Por Rede Tumulto
Após dez anos da primeira Marcha Nacional das Mulheres Negras, milhares de mulheres se reuniram em uma tarde histórica no dia 25 de novembro de 2025 para marchar por reparação e bem viver. Nós, da Rede Tumulto, marcamos presença com nossas quatro coordenadoras negras: Fernanda Paixão, Flora Rodrigues, Gil Santanna e Yane Mendes, reconhecendo este espaço como um verdadeiro laboratório de construção de pertencimento, fortalecimento político e afetivo para embasar os desdobramentos para as meninas e mulheres dos nossos territórios.
A marcha traz consigo o sentimento de confluência das muitas marchas que as mulheres negras realizam todos os dias. É o gesto de se colocar no centro, reconhecendo-se como sujeito político e histórico que move e transforma o mundo. Falar em insurgências de mulheres negras é reconhecer os inúmeros modos pelos quais nós, no Brasil e na diáspora africana, resistimos, contestamos e reinventamos as estruturas, enfrentando o racismo, o sexismo, o colonialismo e as desigualdades que atravessam nossas vidas. É celebrar a força que insiste, cria, cuida e funda novos caminhos.
Se visualizar na marcha é materializar que as vivências contextualizadas nos diversos territórios nacionais são também uma experiência coletiva. É olhar para a outra e sentir unidade. É um espaço criadouro potente, de força e ação não só para as mulheres que estão presentes, mas uma continuidade de construção no retorno para seus espaços de atuação, ampliando e aprofundando as lutas no cotidiano e no entorno de vivência dessas mulheres. Como relata Ana Benedita, do Recife (PE), “Estou me sentindo muito honrada de estar aqui, vivenciando. Estou emocionada por estar aqui com as minhas iguais (…) e tenho o propósito de, na próxima Marcha, estar aqui com minha mãe e minha filha.”

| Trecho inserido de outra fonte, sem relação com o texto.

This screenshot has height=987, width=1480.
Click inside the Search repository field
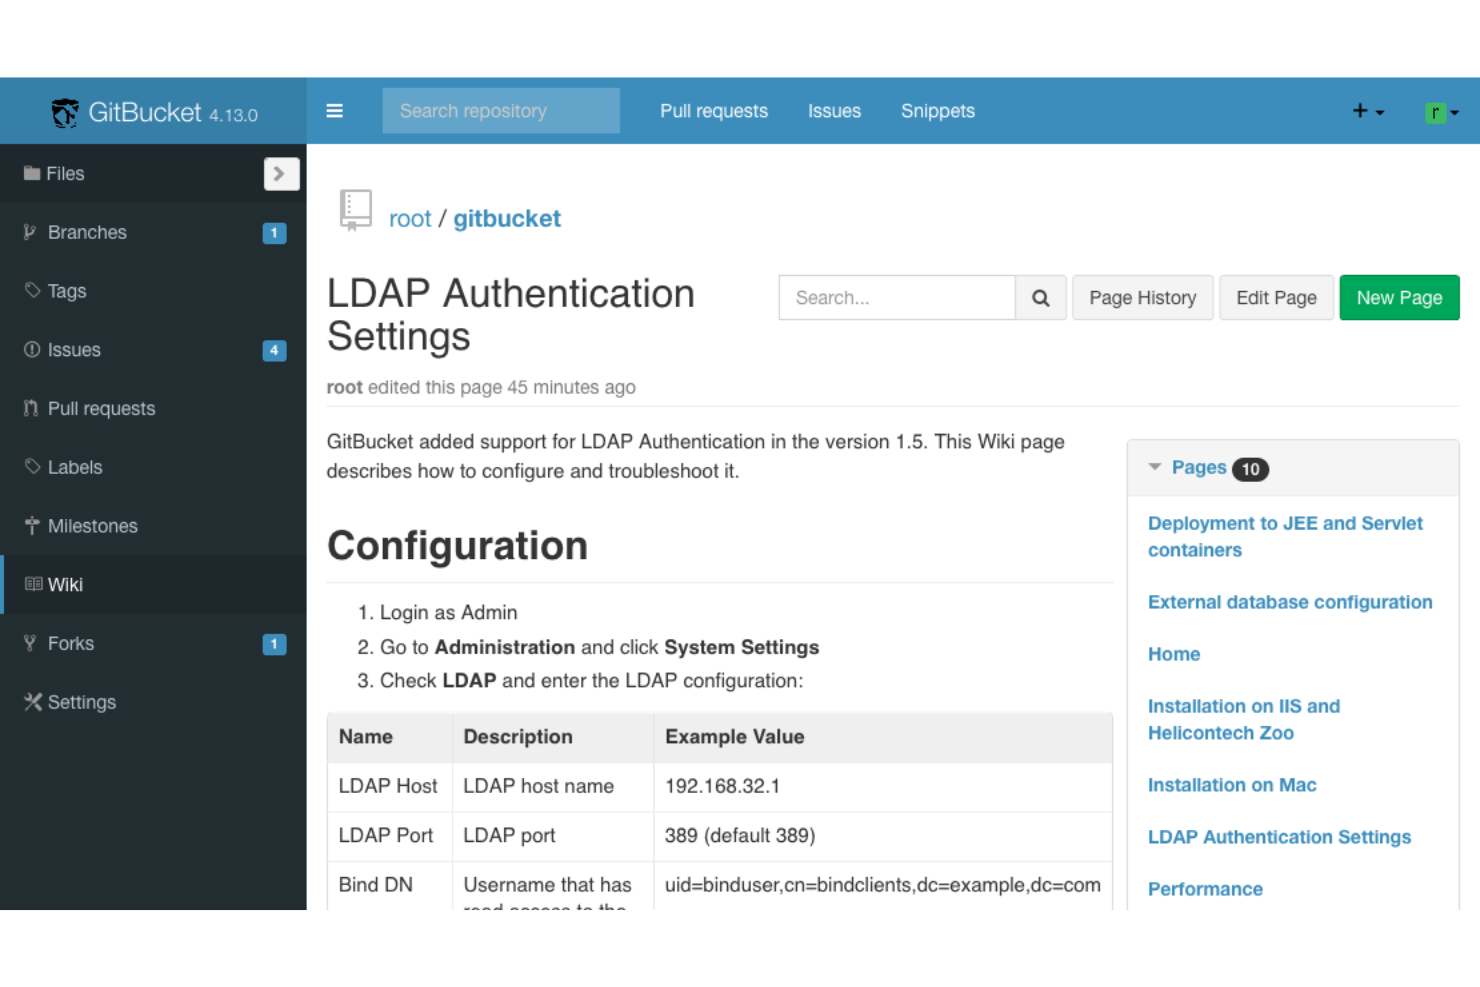click(x=500, y=110)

Na fala de Ana, vemos que o propósito da marcha é o legado. É pensar além do hoje e enxergar o que vem depois, reverenciando sempre as que vieram antes de nós e destacando a importância desse diálogo intergeracional. É por isso que este momento se torna tão revigorante: ele reafirma que a luta de hoje constrói bases mais sólidas para as próximas gerações de mulheres negras. Ao marchar, reforçamos que somos muitas e não estamos sós. Criamos uma ponte entre passado, presente e futuro. Como afirma Maria Lúcia, de São Paulo, “Essa Marcha mostra a potência das mulheres negras e o que elas são capazes de fazer. O que tem aqui, unidas em Brasília neste 25 de novembro, é uma representação da força das mulheres negras de fazer mudar esse cenário.”
Portanto, ser mulher negra na Marcha é reconhecer-se como sujeito político e histórico. É afirmar uma identidade que, apesar de tantas tentativas de silenciamento, resiste e se reinscreve no centro do debate político. Ser, aqui, não é apenas existir: é ocupar espaço, reivindicar direitos e reafirmar a força das que vieram antes de nós, força que sustenta cada passo. É compreender que cada corpo presente traz consigo uma história, uma luta e uma potência coletiva que transforma territórios, narrativas e futuros possíveis.

Sentir a Marcha é permitir que o encontro com outras mulheres negras desperte emoções profundas: reconhecimento, acolhimento, força e coletividade. É perceber que experiências aparentemente individuais, marcadas pelas desigualdades e pela resistência cotidiana, ganham sentido coletivo quando se cruzam. No sentir, nasce a certeza de que não caminhamos sós; que nossa dor encontra eco e nossa potência, espelho. A emoção que atravessa a Marcha revela a dimensão afetiva da luta, onde corpo, memória e ancestralidade se entrelaçam.
Marchar é integrar-se a uma trama contínua que conecta passado, presente e futuro. É perceber que fazemos parte de uma comunidade que não apenas reivindica, mas também cria caminhos, redes e possibilidades para as próximas gerações. É carregar no corpo a memória das que vieram antes e, ao mesmo tempo, abrir espaço para as que virão. Na Marcha, o pertencimento é um ato político: é declarar que somos muitas, diversas, vivas.